Check back here at the beginning of each month, I will recommend a practical step for you to consider implementing in your life for a healthier you. Follow these steps each month and by the end of 2017 you’ll be well on your way to a healthier you.
First Steps to a healthy January: Bump up your daily water intake to six to eight 8 oz of water per day. Yup that’s 48 to 64 oz of water a day.
Frequently asked questions:
1) May I include coffee and tea? Absolutely! Caffeinated beverage are made primarily of water so it’s okay to include these in your daily requirement however try to limit to 2 glasses a day of your overall daily water intake. Plus 4+ cups of coffee per day is not really a good thing – can make you very jittery and anxious.
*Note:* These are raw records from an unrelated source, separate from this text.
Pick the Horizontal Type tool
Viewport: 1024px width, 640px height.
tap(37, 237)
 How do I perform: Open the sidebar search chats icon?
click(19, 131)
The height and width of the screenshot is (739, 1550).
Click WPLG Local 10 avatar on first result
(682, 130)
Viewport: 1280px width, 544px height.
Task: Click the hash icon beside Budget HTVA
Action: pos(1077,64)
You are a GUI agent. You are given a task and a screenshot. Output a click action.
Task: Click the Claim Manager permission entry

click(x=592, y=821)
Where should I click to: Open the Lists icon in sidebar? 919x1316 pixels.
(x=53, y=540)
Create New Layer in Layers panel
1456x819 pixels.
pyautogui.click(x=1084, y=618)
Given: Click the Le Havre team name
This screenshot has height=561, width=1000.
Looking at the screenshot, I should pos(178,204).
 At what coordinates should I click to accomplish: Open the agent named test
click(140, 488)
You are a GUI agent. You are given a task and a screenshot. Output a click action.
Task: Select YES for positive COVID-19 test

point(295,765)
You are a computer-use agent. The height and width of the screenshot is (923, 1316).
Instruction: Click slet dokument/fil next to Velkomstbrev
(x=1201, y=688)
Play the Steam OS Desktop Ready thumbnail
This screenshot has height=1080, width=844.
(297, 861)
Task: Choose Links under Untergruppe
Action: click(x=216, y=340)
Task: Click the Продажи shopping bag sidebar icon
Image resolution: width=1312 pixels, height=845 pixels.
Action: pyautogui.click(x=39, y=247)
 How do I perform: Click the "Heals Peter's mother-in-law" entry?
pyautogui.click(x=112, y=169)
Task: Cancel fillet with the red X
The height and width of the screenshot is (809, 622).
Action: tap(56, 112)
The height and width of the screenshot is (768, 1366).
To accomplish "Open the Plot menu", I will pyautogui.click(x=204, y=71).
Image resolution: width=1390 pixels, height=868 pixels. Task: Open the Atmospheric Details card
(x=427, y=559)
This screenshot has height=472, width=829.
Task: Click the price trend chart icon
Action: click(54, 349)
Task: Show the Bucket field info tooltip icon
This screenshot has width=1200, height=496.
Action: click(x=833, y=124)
2) I’m not a fan of straight water - may I include lemon? Sure! Water and lemon is a great refreshing combo. Another way to add flavoring is to stop on in to BG Apothecary (located at 314 NE 1st Ave, Battle Ground, WA) for a special tincture. I personally use one – I add a dropper full of a special mix of sweet fennel and peppermint – it boosts the flavor of water and it helps reduce gas.
3) Do I need to start drinking 64 oz right away? No – just add one additional 8 oz glass of water a day per week until you get to 6 – 8 cups a day.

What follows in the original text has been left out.